CodePudding user response:
We can use an unpivot approach with the help of a union query. Then, use ROW_NUMBER()
to select the mode:
WITH cte AS (
SELECT ID, ColumnA AS val FROM yourTable UNION ALL
SELECT ID, ColumnB FROM yourTable UNION ALL
SELECT ID, ColumnC FROM yourTable
),
cte2 AS (
SELECT *, COUNT(*) OVER (PARTITION BY ID, val) cnt
FROM cte
),
cte3 AS (
SELECT *, ROW_NUMBER() OVER (PARTITION BY ID ORDER BY cnt DESC, val) rn
FROM cte2
)
SELECT t1.ColumnA, t1.ColumnB, t1.ColumnC, t2.val AS Mode
FROM yourTable t1
INNER JOIN cte3 t2
ON t2.ID = t1.ID
WHERE t2.rn = 1
ORDER BY t1.ID;
In the event that two or more values are tied for the mode, it breaks the tie by arbitrarily returning the alphabetically lower value.
CodePudding user response:
I think you can use the built in MODE function for this, and Snowflake semi-structured functionality to unpivot and apply it. Check the behaviour of MODE suits your needs with regards to breaking ties and null handling etc.
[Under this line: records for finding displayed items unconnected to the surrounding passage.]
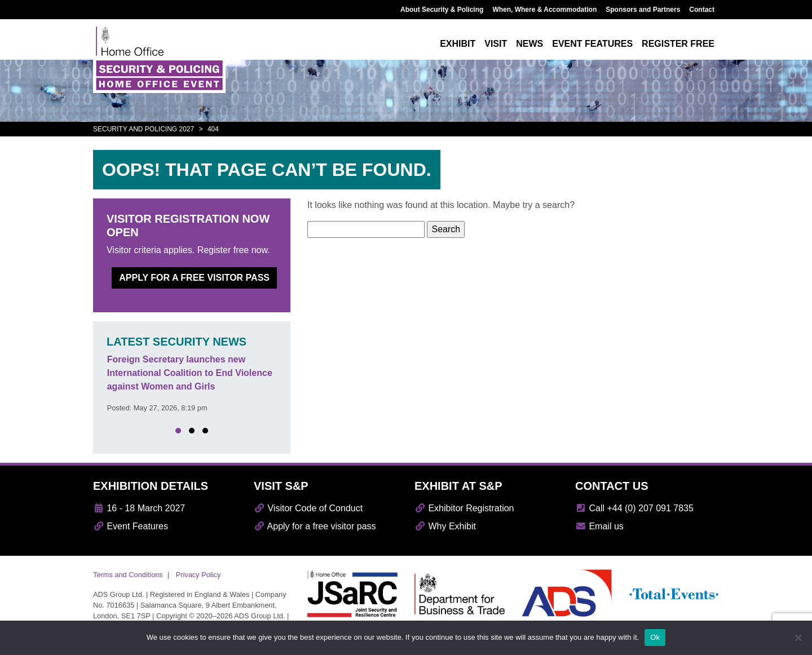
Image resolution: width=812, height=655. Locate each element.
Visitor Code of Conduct (308, 508)
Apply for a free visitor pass (194, 277)
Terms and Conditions (128, 574)
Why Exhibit (445, 526)
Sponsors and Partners (643, 10)
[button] (178, 431)
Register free (678, 43)
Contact (701, 10)
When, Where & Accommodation (544, 10)
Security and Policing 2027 (143, 129)
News (529, 43)
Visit (496, 43)
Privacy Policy (198, 574)
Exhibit (457, 43)
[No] (798, 638)
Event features (592, 43)
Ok (655, 637)
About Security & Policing (442, 10)
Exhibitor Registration (464, 508)
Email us (599, 526)
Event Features (130, 526)
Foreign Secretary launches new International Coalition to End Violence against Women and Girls (189, 373)
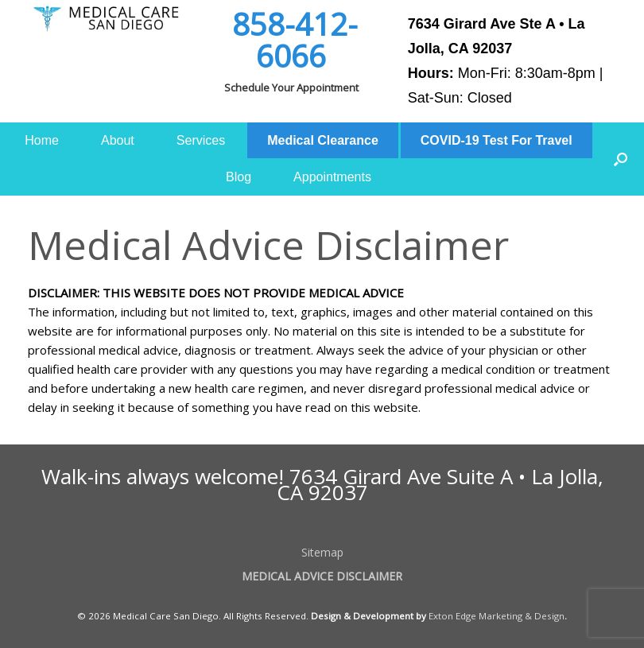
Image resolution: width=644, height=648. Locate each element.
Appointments (332, 177)
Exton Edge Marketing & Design (496, 615)
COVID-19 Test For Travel (496, 140)
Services (200, 140)
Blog (239, 177)
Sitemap (322, 552)
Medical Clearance (323, 140)
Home (41, 140)
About (118, 140)
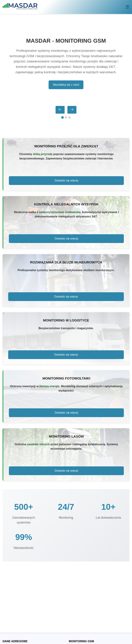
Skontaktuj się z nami (66, 85)
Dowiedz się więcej (66, 180)
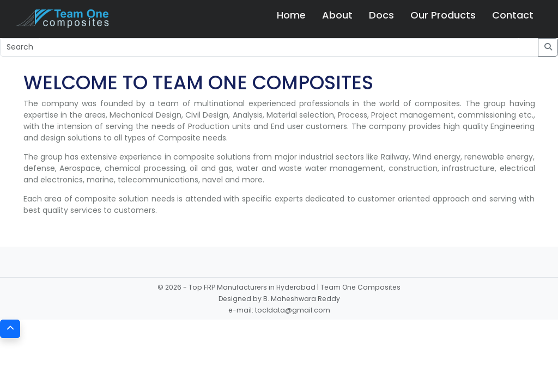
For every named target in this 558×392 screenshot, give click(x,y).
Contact (513, 15)
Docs (381, 15)
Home (291, 15)
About (337, 15)
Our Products (443, 15)
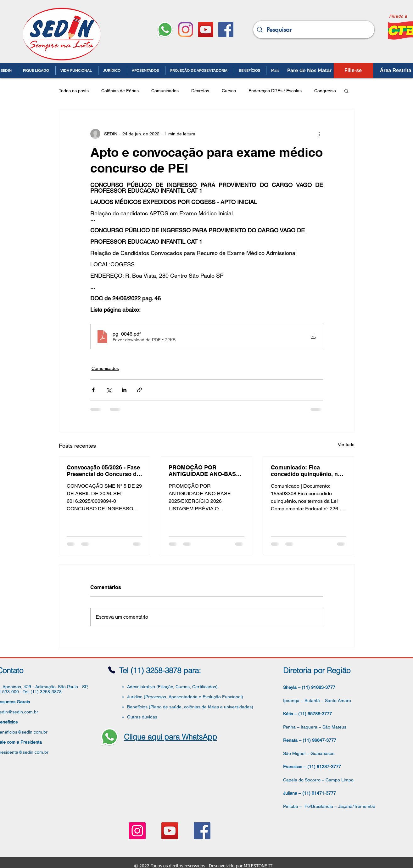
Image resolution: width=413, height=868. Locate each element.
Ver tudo (346, 444)
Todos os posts (74, 91)
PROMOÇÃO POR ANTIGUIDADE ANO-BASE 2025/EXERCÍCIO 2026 (204, 470)
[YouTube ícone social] (206, 29)
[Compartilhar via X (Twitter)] (109, 390)
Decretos (200, 91)
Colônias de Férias (120, 91)
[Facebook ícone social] (226, 29)
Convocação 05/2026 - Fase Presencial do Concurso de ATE (103, 470)
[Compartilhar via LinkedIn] (124, 390)
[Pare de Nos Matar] (310, 70)
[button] (346, 91)
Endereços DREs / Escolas (275, 91)
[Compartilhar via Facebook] (93, 390)
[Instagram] (185, 29)
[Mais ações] (319, 134)
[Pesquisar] (314, 30)
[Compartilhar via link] (139, 390)
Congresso (325, 91)
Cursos (229, 91)
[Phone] (111, 670)
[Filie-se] (353, 70)
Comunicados (165, 91)
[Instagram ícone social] (137, 831)
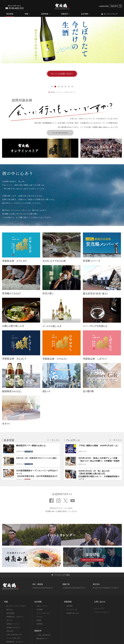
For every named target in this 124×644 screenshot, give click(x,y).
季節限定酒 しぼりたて (95, 358)
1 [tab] (52, 86)
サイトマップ (99, 608)
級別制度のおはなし (12, 391)
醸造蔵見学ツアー (43, 638)
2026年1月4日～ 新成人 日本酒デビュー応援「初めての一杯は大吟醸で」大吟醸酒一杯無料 (99, 460)
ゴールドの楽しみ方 (52, 326)
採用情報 (40, 624)
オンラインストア (109, 14)
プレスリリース (72, 610)
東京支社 (96, 584)
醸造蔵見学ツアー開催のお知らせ (31, 446)
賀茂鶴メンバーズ (91, 260)
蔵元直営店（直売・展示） (95, 293)
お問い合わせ (100, 602)
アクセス (40, 616)
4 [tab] (62, 86)
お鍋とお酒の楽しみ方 (13, 326)
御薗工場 (66, 584)
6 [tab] (69, 86)
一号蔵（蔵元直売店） (44, 635)
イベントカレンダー (43, 613)
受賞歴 (39, 620)
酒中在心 (10, 610)
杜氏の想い (48, 293)
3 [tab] (59, 86)
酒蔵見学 (65, 14)
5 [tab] (65, 86)
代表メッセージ (42, 606)
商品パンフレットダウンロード (63, 92)
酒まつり (46, 391)
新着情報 (45, 14)
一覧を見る (55, 440)
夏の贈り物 (88, 391)
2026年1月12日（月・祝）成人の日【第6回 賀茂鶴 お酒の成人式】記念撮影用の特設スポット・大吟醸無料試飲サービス (99, 475)
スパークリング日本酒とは (95, 326)
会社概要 (40, 610)
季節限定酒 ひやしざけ (14, 261)
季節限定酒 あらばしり (14, 358)
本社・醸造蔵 (38, 584)
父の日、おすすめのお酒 (54, 261)
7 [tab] (72, 86)
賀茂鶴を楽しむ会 (72, 613)
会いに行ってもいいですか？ (16, 606)
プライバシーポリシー (102, 612)
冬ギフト (6, 424)
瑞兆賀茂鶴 (10, 613)
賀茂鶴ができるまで (12, 293)
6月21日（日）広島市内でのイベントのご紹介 (37, 458)
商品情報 (10, 14)
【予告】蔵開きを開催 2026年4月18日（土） (99, 446)
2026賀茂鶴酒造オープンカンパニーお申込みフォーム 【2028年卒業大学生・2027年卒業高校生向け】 (37, 473)
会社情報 (84, 14)
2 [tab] (55, 86)
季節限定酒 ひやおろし (55, 358)
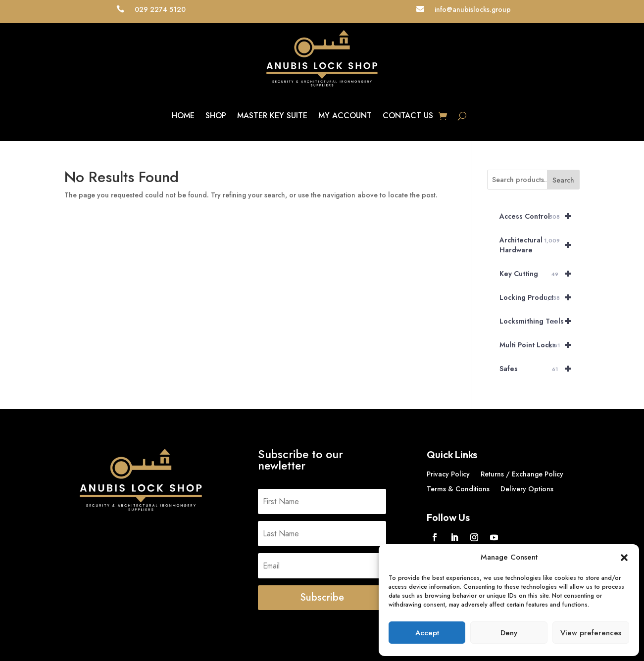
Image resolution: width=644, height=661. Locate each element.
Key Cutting (540, 274)
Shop (216, 115)
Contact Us (408, 115)
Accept (427, 633)
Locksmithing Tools (540, 321)
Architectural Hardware (540, 245)
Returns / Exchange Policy (522, 474)
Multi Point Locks (540, 345)
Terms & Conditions (458, 489)
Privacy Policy (448, 474)
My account (345, 115)
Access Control (540, 216)
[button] (624, 558)
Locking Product (540, 297)
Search (563, 180)
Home (183, 115)
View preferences (591, 633)
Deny (509, 633)
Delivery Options (527, 489)
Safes (540, 369)
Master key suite (272, 115)
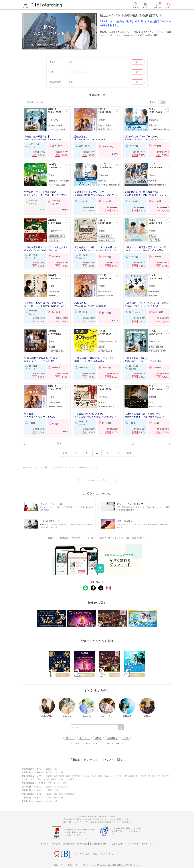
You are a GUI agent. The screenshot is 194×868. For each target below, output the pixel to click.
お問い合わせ (132, 840)
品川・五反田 (116, 776)
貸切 (88, 743)
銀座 (68, 776)
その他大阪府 (70, 794)
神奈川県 (52, 783)
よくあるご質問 (116, 840)
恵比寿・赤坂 (96, 776)
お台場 (24, 779)
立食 (108, 743)
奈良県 (49, 801)
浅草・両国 (69, 779)
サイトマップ (148, 840)
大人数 (77, 743)
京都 (55, 790)
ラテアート (84, 738)
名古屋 (56, 787)
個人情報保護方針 (98, 840)
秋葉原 (131, 776)
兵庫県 (49, 798)
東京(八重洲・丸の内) (80, 776)
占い (118, 743)
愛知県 (49, 787)
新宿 (55, 776)
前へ (59, 443)
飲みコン (70, 738)
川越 (61, 772)
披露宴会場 (112, 738)
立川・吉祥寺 (141, 776)
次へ (134, 443)
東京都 (49, 776)
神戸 (55, 798)
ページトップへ (99, 480)
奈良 (55, 801)
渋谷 (159, 776)
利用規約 (55, 840)
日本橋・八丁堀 (42, 779)
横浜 (59, 783)
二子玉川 (152, 776)
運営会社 (44, 840)
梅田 (55, 794)
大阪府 (49, 794)
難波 (61, 794)
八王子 (31, 779)
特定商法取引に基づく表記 (75, 840)
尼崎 (61, 798)
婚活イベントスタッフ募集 (111, 538)
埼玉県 (49, 772)
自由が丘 (166, 776)
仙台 (55, 769)
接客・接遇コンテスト (136, 538)
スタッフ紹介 (89, 538)
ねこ (98, 743)
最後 (129, 453)
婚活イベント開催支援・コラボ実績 (64, 538)
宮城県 (49, 769)
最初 (65, 453)
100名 (125, 738)
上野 (125, 776)
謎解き (98, 738)
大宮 (55, 772)
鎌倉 (65, 783)
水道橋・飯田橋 (57, 779)
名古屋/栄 (65, 787)
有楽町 (62, 776)
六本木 (106, 776)
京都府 (49, 790)
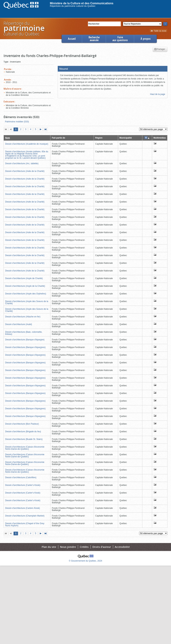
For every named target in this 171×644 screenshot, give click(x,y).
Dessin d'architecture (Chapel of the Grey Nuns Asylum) (25, 524)
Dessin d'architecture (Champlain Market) (25, 516)
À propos (146, 39)
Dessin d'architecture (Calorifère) (21, 478)
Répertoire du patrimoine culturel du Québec (73, 6)
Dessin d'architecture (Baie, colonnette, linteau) (24, 333)
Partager (160, 49)
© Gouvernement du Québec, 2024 (86, 561)
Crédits (84, 547)
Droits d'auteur (102, 547)
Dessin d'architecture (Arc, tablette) (22, 164)
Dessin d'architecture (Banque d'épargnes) (25, 347)
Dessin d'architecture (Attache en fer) (23, 317)
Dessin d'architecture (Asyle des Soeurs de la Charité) (27, 302)
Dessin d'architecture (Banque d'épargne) (25, 340)
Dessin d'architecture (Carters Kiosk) (22, 508)
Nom (8, 138)
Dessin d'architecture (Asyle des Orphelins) (26, 294)
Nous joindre (68, 547)
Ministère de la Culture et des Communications (82, 3)
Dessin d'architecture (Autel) (18, 324)
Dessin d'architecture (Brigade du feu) (23, 432)
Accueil (72, 39)
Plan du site (49, 547)
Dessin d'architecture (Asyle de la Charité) (25, 286)
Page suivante (41, 130)
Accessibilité (122, 547)
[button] (112, 69)
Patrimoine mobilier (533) (17, 122)
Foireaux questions (120, 38)
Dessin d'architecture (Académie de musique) (27, 144)
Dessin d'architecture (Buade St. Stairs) (24, 439)
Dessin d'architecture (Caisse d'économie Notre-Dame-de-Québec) (25, 448)
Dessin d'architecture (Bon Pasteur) (22, 424)
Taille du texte (158, 31)
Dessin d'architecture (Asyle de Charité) (24, 278)
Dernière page (46, 130)
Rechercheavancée (94, 38)
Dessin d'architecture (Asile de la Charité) (25, 171)
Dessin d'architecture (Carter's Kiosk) (23, 485)
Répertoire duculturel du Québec (24, 28)
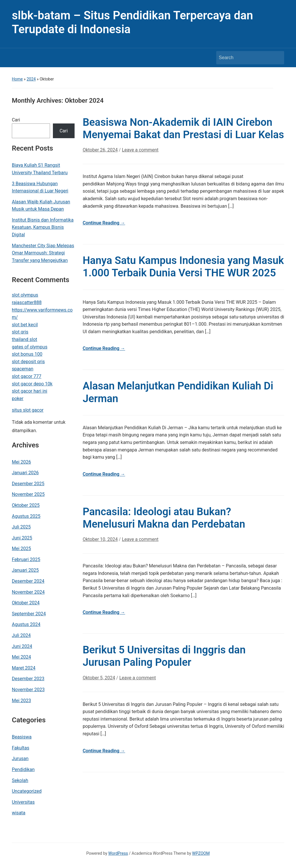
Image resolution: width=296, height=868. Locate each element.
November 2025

First create test data like your example (please include code to repro in future!)
create view YOURTABLE as
select
ID,
COLUMN_A,
COLUMN_B,
COLUMN_C
from (values
(1,'cat','cat','dog'),
(2,'dog','cat','dog'),
(3,'cat','cat','dog'),
(4,'bird','cat','dog')
) vw (ID, COLUMN_A, COLUMN_B, COLUMN_C);
Here's the query to get your output;
with o_r as (Select ID, COLUMN_A, COLUMN_B, COLUMN_C,
array_construct(COLUMN_A, COLUMN_B, COLUMN_C) arr_row from YOURTABLE )
select ID, COLUMN_A, COLUMN_B, COLUMN_C, mode(value::VARCHAR) MODE
from o_r, lateral flatten (input => o_r.arr_row) lf
group by 1,2,3,4
order by 1;
Gather up the columns we want to calculate MODE over with array_construct(),lateral flatten the array, and then group by your ID, and columns with MODE on the flattened VALUE column.